TEXT UNDER STUDY ::
GM crops: Ministers ban commercial use until 2003

Michael McCarthy,Environment Correspondent
Wednesday 23 September 2015 15:11

The commercial growing of genetically modified crops will not take place in Britain until at least 2003 and may never happen at all, the Government announced yesterday.

The commercial growing of genetically modified crops will not take place in Britain until at least 2003 and may never happen at all, the Government announced yesterday.

The GM industry has agreed to delay all commercial plantings until the results of scientific trials of the effects of GM crop management on British farmland wildlife. The Government's conservation advisers, English Nature, fear these effects could be disastrous.

If the trials, due to finish at the end of 2002, show "significant damage" to insects, plants, flowers and birds, commercial GM plantings would never take place, the Environment minister, Michael Meacher, said. "If there are significant environmental downsides, we will not proceed," he said.

However, the Government ignited a new row when it admitted yesterday that some GM crops from the trials - spring and autumn oilseed rape and forage maize - might enter the human food chain. This would be the first GM material grown and offered for consumption in Britain, and would provide ammunition for eco-activists who have trashed trial plantings, claiming they are commercial growings by the back door.

REQUIRED WORK ::
(1) Could you repeat the GM crops article word for word, from "However, the Government" to "the back door."?
(2) According to the GM crops article, in which kinds of wildlife would "significant damage" found by the trials stop commercial GM plantings?

INFORMATION ::
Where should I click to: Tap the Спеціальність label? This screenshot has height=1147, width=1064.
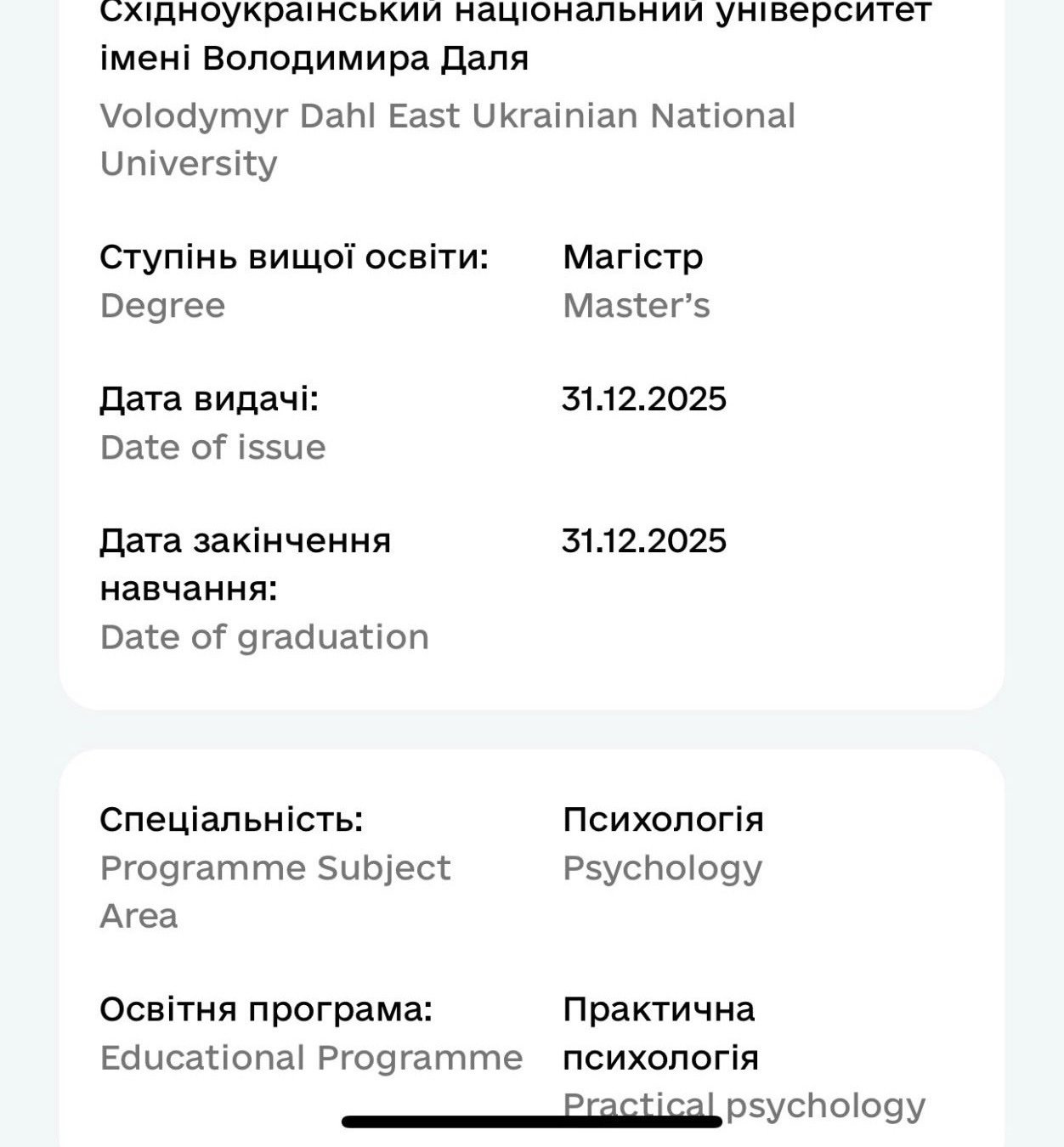point(231,820)
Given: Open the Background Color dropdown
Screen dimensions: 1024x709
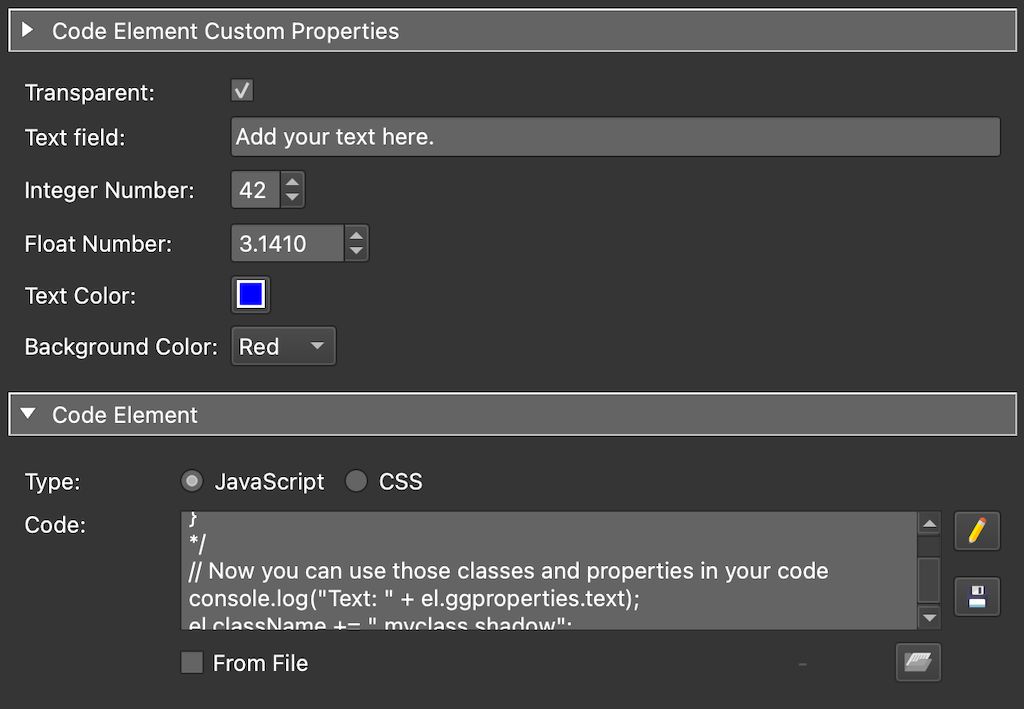Looking at the screenshot, I should coord(283,346).
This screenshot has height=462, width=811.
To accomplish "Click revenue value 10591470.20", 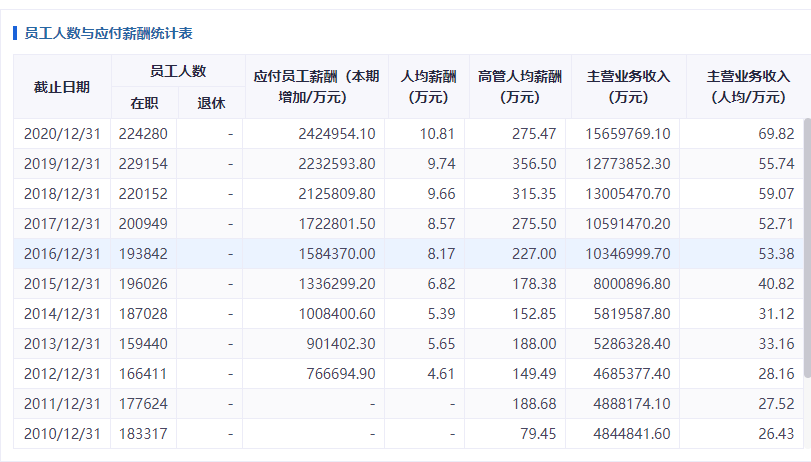I will 628,224.
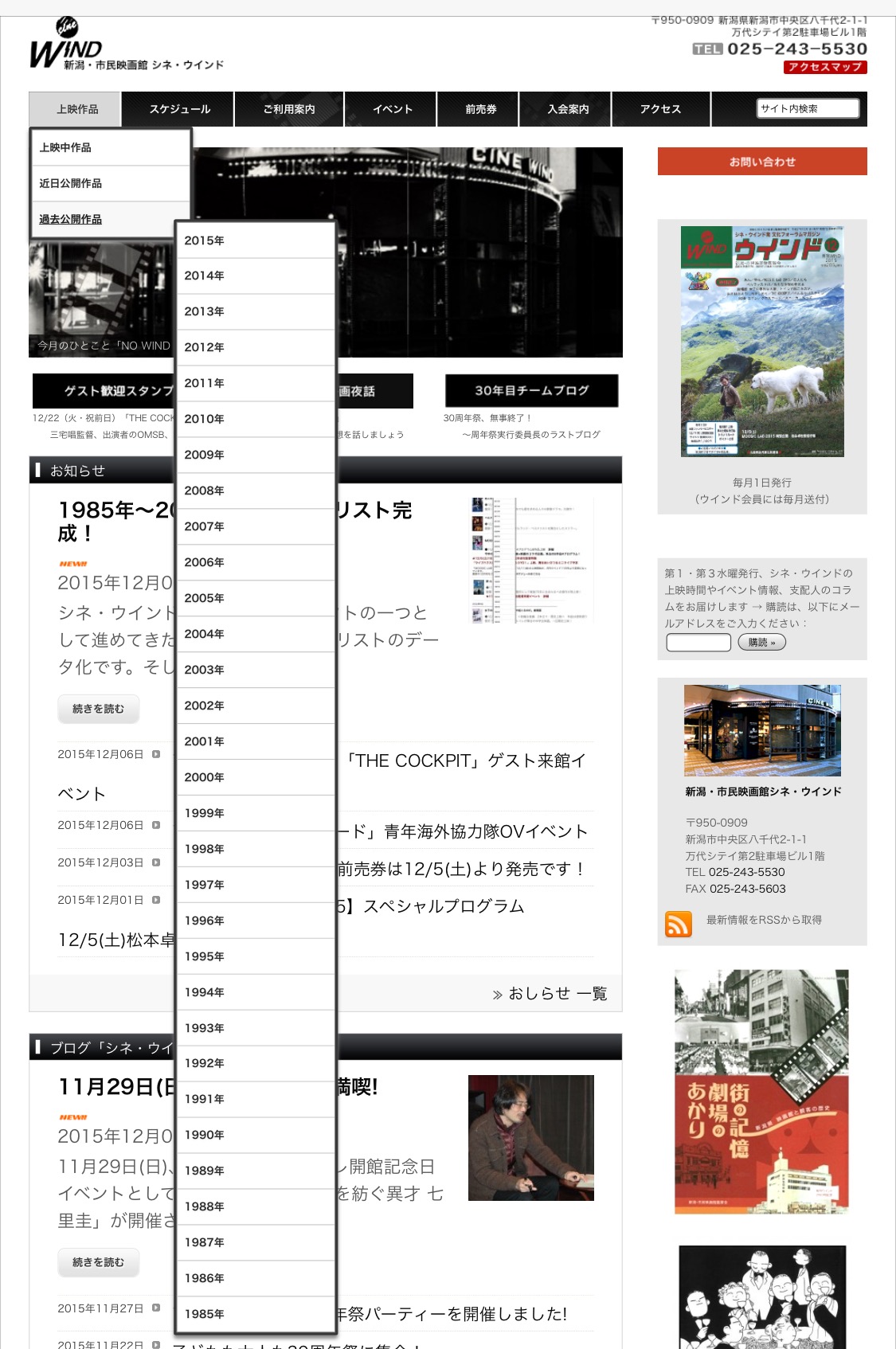
Task: Click the red アクセスマップ badge
Action: [824, 68]
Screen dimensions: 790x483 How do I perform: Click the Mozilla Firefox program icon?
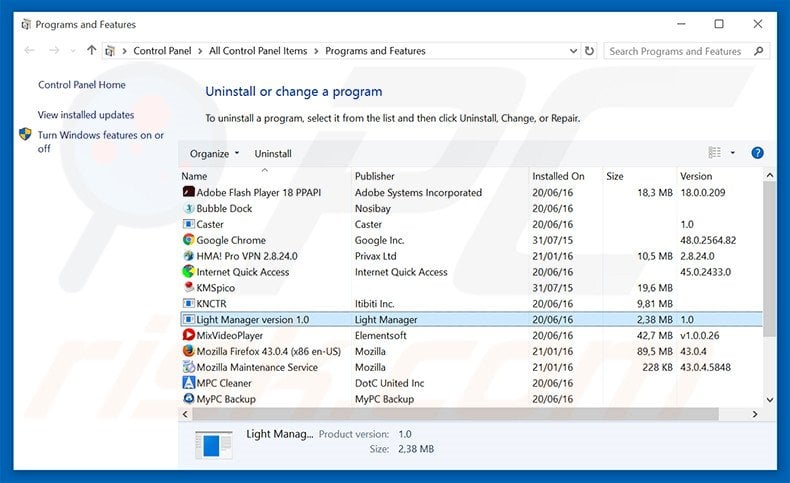point(188,351)
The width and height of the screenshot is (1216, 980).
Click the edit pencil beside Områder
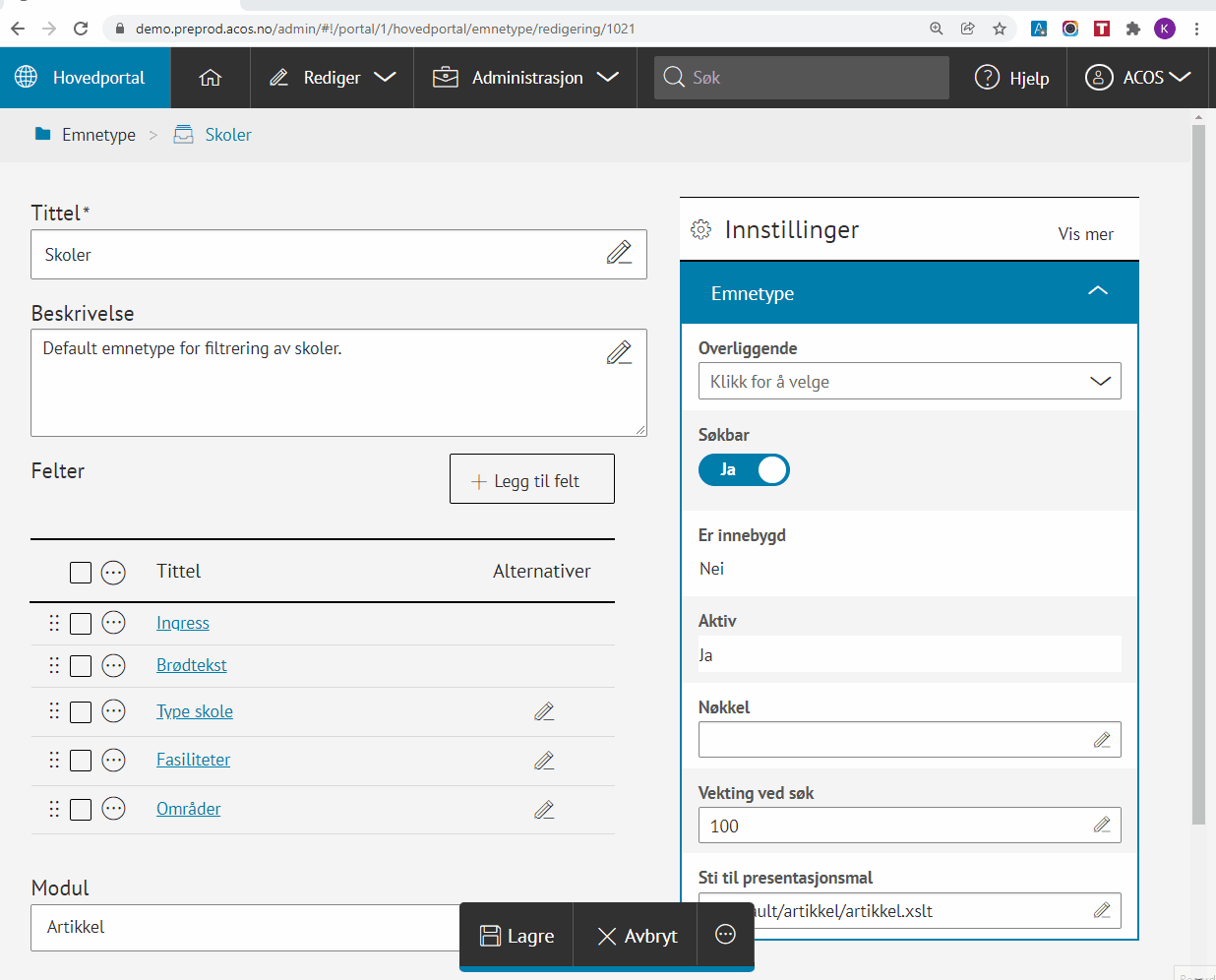(x=544, y=810)
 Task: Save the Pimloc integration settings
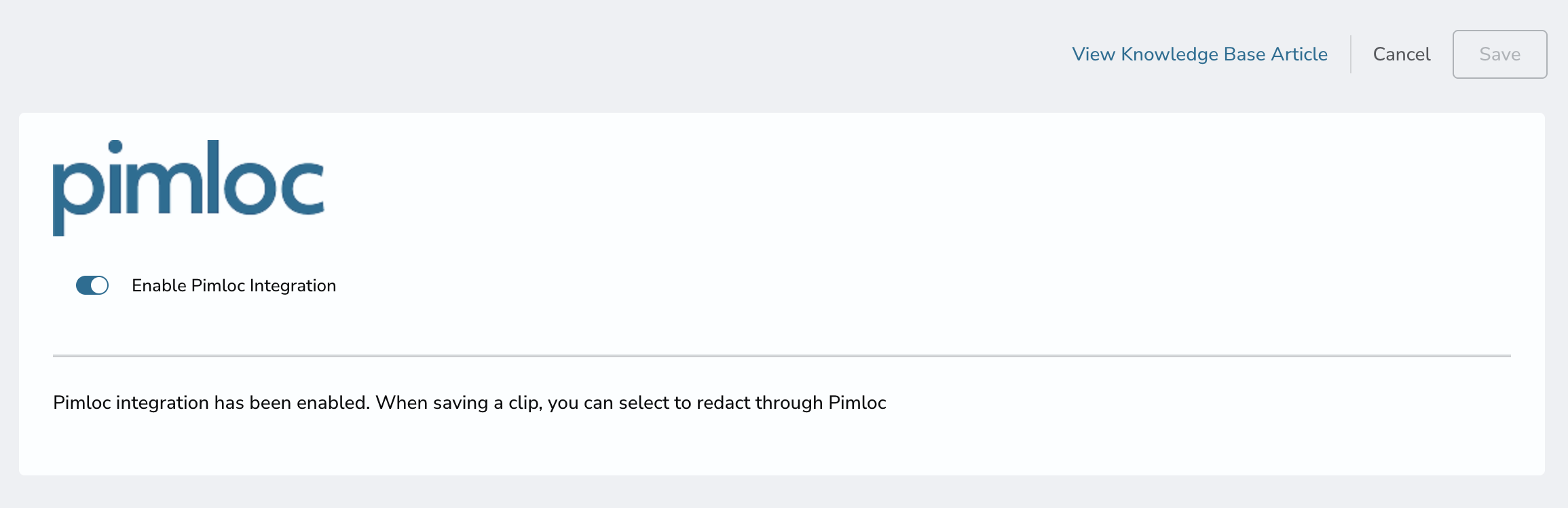click(x=1499, y=54)
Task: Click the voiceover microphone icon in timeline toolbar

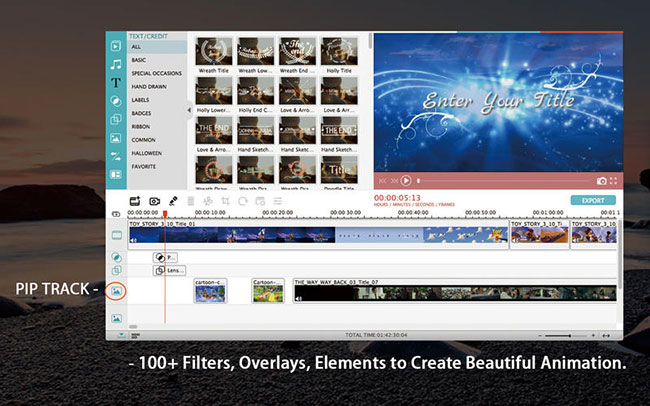Action: (x=173, y=201)
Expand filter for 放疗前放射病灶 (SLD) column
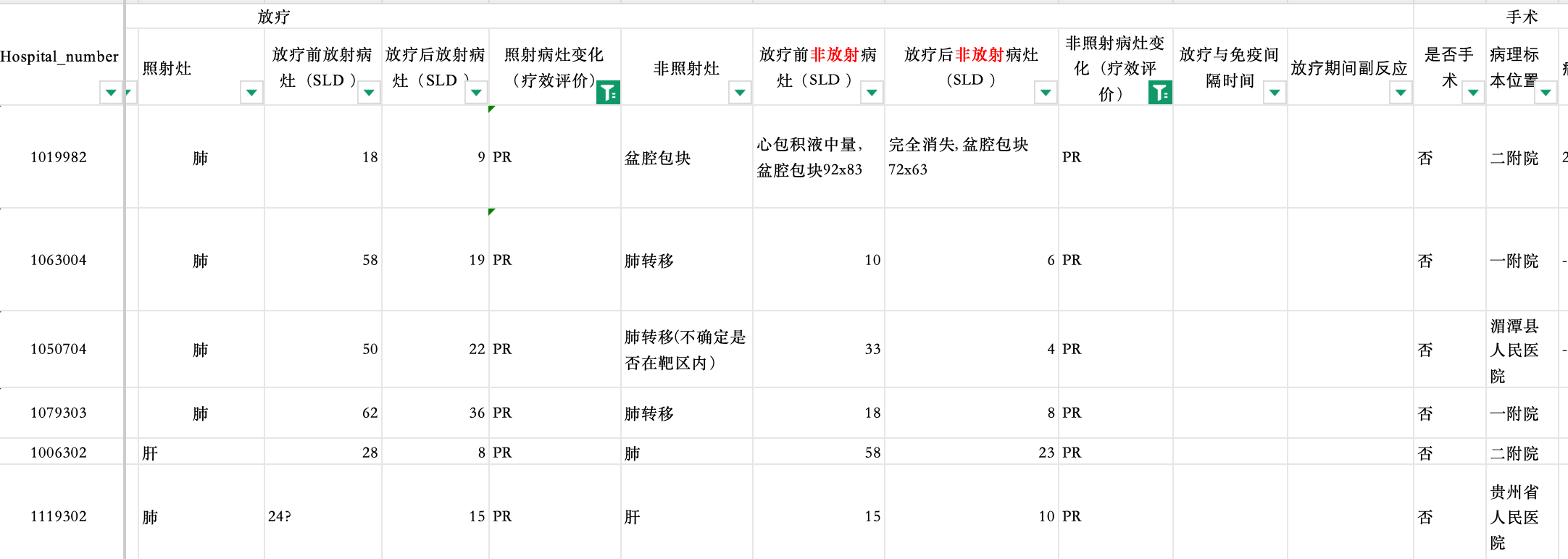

SOLUTION SET ::
(1)
However, the Government ignited a new row when it admitted yesterday that some GM crops from the trials - spring and autumn oilseed rape and forage maize - might enter the human food chain. This would be the first GM material grown and offered for consumption in Britain, and would provide ammunition for eco-activists who have trashed trial plantings, claiming they are commercial growings by the back door.

(2) Insects, plants, flowers and birds.